4. Have a discussion with students about how much can be removed from the rhombus before the sculpture falls apart.  Students should conclude that at least one segment from each of the four edges is needed to hold the structure together, but it doesn't have to be the particular long and short segments chosen in the design of Autumn.  Furthermore, segments on the left need to match with segments on the right.  The image above emphasizes the matching edges for the example of the Autumn piece shape.  The upper half of the rhombus edge is retained in the long edges; the middle third of the rhombus edge is retained in the short edges.

5. Hand out the paper template sheets.  Project or draw the image above of Autumn's matching segments on the board.  Ask students to first draw the mating edges on one of the rhombus templates, making them thick and dark for clarity.  The template has ten grid lines per edge to measure the segment's positions, allowing students to darken the upper half of the two upper edges and the middle third of the two lower edges.

6. Ask students to sketch the Autumn part shape using their segments as a guide and consider how it could be varied while still connecting with the same matching segments.  Have a discussion in which they conclude that the curves could vary in many different ways, as long as they connect the segments.  The segments are a mathematical constraint but the curves allow artistic freedom.  The hole in the Autumn part shape is just one example of the freedom of design; it doesn't affect the connections.

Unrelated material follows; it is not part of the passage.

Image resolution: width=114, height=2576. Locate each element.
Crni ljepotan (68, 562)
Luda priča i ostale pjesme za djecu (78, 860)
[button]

7. Now students can start thinking of their own shape to build a sculpture from.  Instruct them to first draw (darken in) their choice of segments where the pieces join.  Give students the following constraints when choosing their segments:
• Each of the four rhombus edges must contain a segment.
• The left and the right sides must match.
• Each of their segments should be at least 30% (three ticks) of the rhombus edge so there is enough contact area for strength.

8. Students can then draw their own curves that connect the segments.  Suggest that they shade in the part to make clear which regions, if any, are holes.  Guide them to visualize what their finished sculpture would look like if assembled from sixty copies of the piece they designed.  Point out that there is also an engineering issue: the shape can not be too thin or the part will flex and sculpture will not be rigid.

Part B: Construction

1.  Ask students to display their designs and then choose one design which the class will make into a paper sculpture.

2.  Using a photocopier, make sixty copies of the chosen template onto card stock.

3. Hand out the printed card stock, scissors, and tape.  Ask students to cut out several copies each, so there are sixty pieces altogether for the class.

4. Direct students to tape the pieces together in the same manner as Autumn, first making three-part modules using the segments in the top half of the rhombus, then joining the modules in cycles of five using the segments in the bottom half of the rhombus.  The result will be a unique original design.

5. Here is a student design in which the parts are shaped like a curvy letter H.  The top of this page shows a student design in which the parts are shaped like the letter "Y".  Note that this has mirror symmetry while Autumn does not.

Possible Extensions

A.  Each student can make their own complete paper sculpture.

B.  If you have access to a laser cutter, you can fabricate your designs in wood.  Using a drawing program, begin with a rhombus that has a 63.5 degree angle, mark the matching segments, then add your curves. You also have to add a hole large enough for a cable tie near the midpoint of each segment.  Bevel the edges with the same angles as Autumn.

C.  Because the rhombus is symmetrical, the piece can be flipped around to make a different sculpture with the same part shape.  For example, in Autumn, the short edges could be joined in groups of three and then the long edges could be joined in cycles of five, as shown above.  This gives a second sculpture with the same part shape.  Explore this idea to make a pair of sculptures of your own design.  If making them from wood, note how the beveling angles are different.